==== INPUT ====

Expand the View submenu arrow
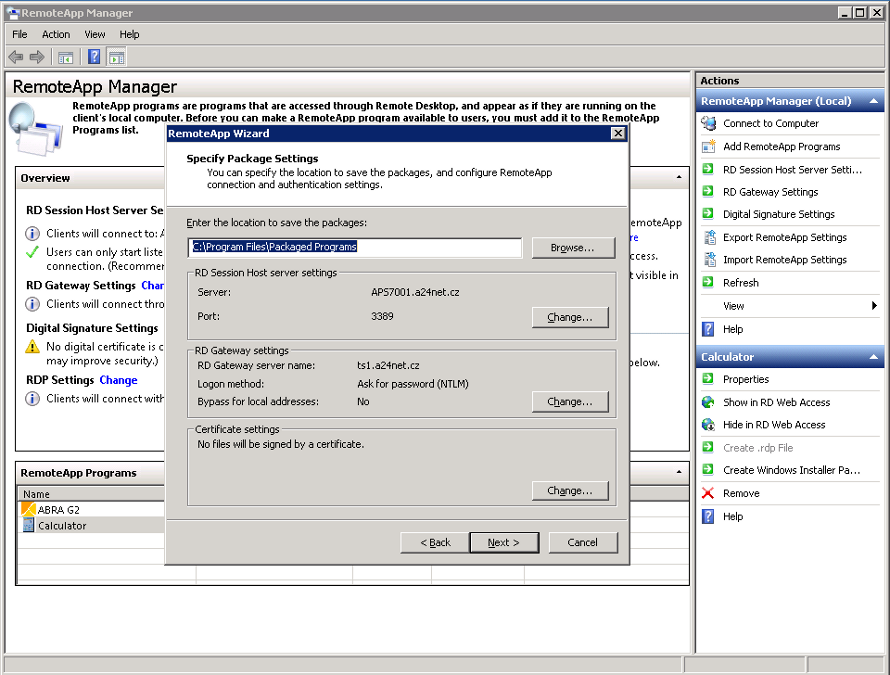The image size is (890, 675). click(x=874, y=306)
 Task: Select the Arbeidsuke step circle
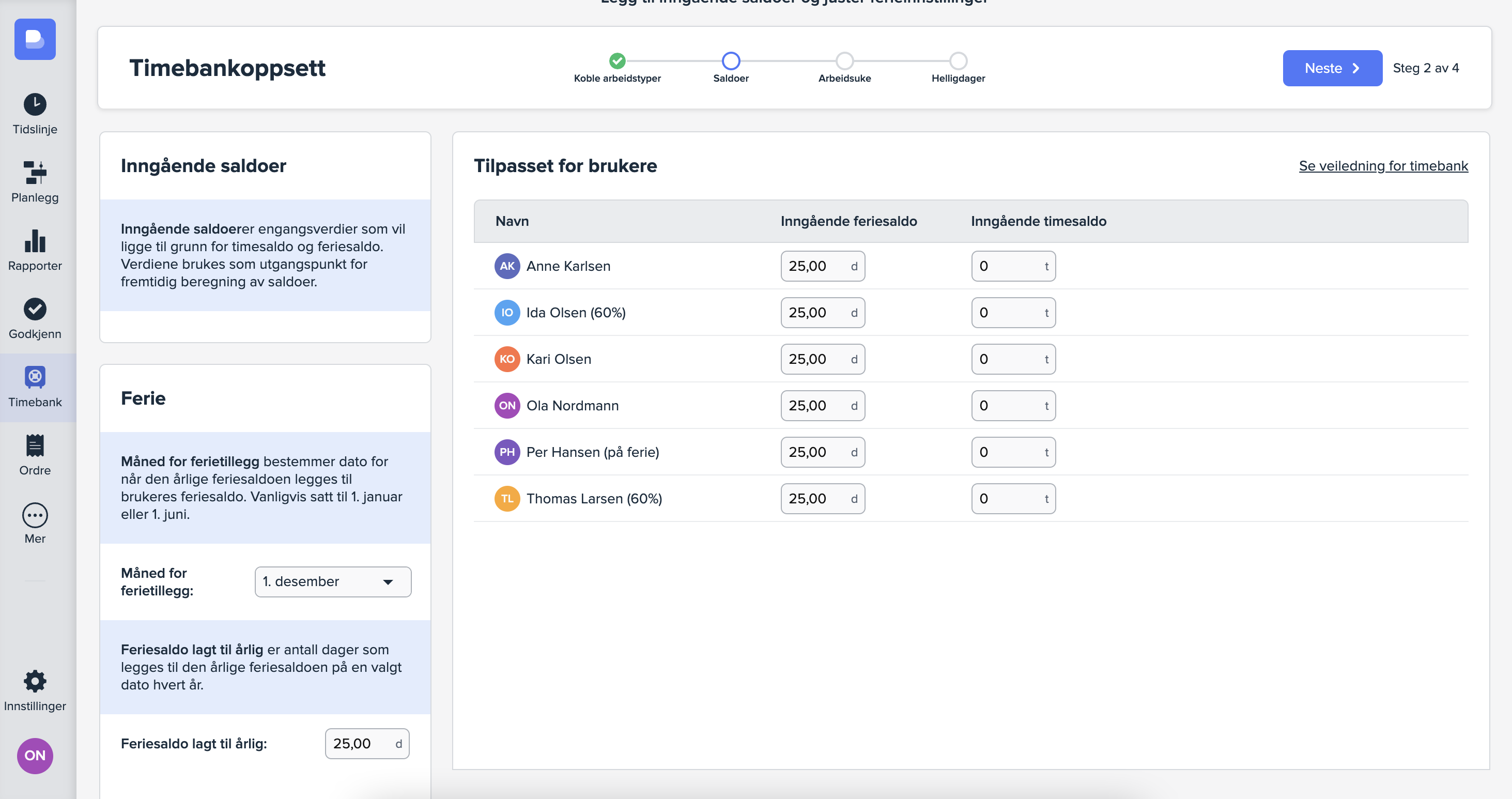pos(844,61)
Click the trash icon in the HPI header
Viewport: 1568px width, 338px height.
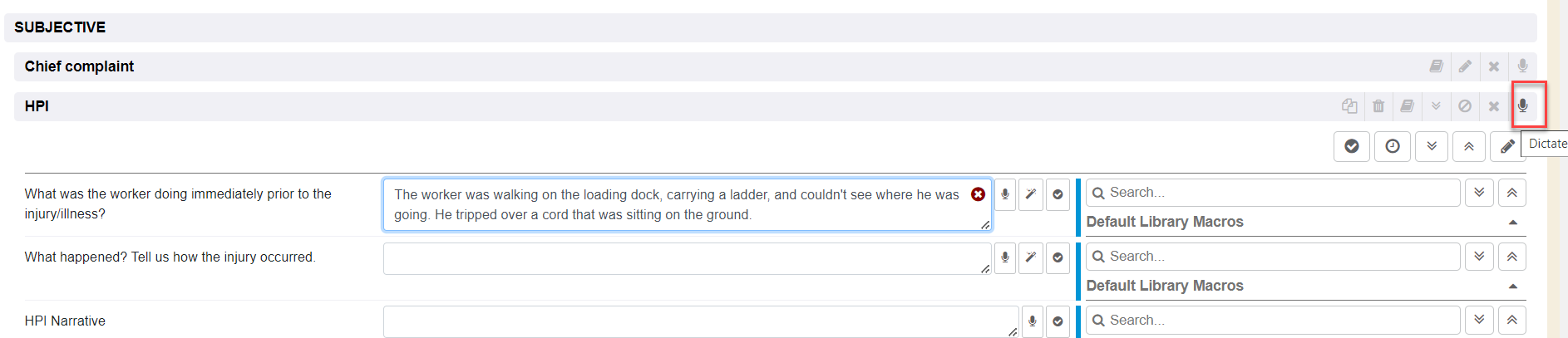click(1378, 105)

====

- _TASK BRIEF_: Format the records as a two-column CSV with the columns text and answer, one row per record, putting each value in a single quoted field with line breaks replaced by spaces. Include only the records starting at the line that contains "Click the trash icon in the HPI header" and ending at the end of the records, and leave the pictures out.

- _OUTPUT FOR THIS EXERCISE_:
text,answer
"Click the trash icon in the HPI header Viewport: 1568px width, 338px height.","click(1378, 105)"